Brief >> Take the lines below from the one with "Task: Click the NAT. column header" through the one with "The width and" and print only them, exactly. Don't print the pictures.

======== Supplied information

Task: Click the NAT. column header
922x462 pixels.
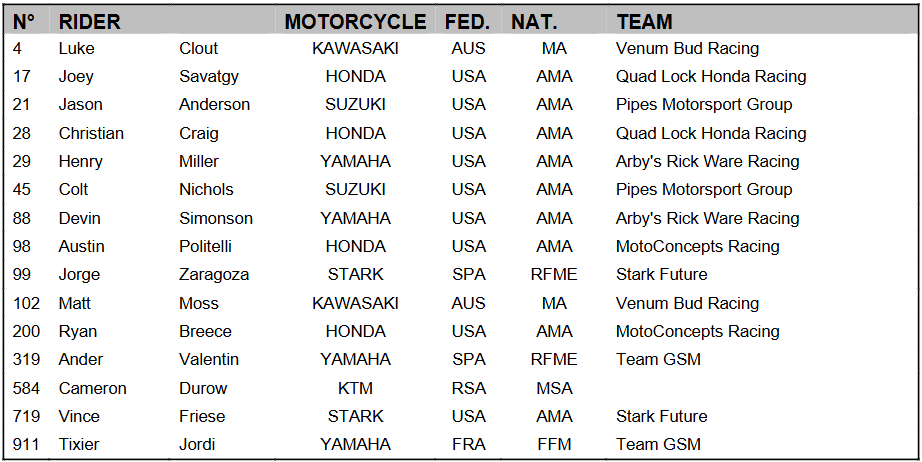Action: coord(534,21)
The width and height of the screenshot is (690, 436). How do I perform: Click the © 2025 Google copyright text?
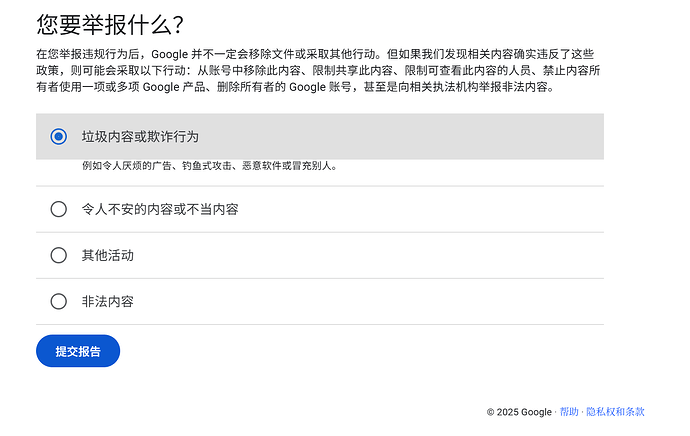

================
======== Supplied information

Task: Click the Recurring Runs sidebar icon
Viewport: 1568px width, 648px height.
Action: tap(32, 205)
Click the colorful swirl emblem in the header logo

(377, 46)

================

Finished exercise >>
Task: Click the NAT. column header
922x462 pixels.
Action: coord(534,21)
The width and height of the screenshot is (690, 436). How do I perform: Click the © 2025 Google copyright text?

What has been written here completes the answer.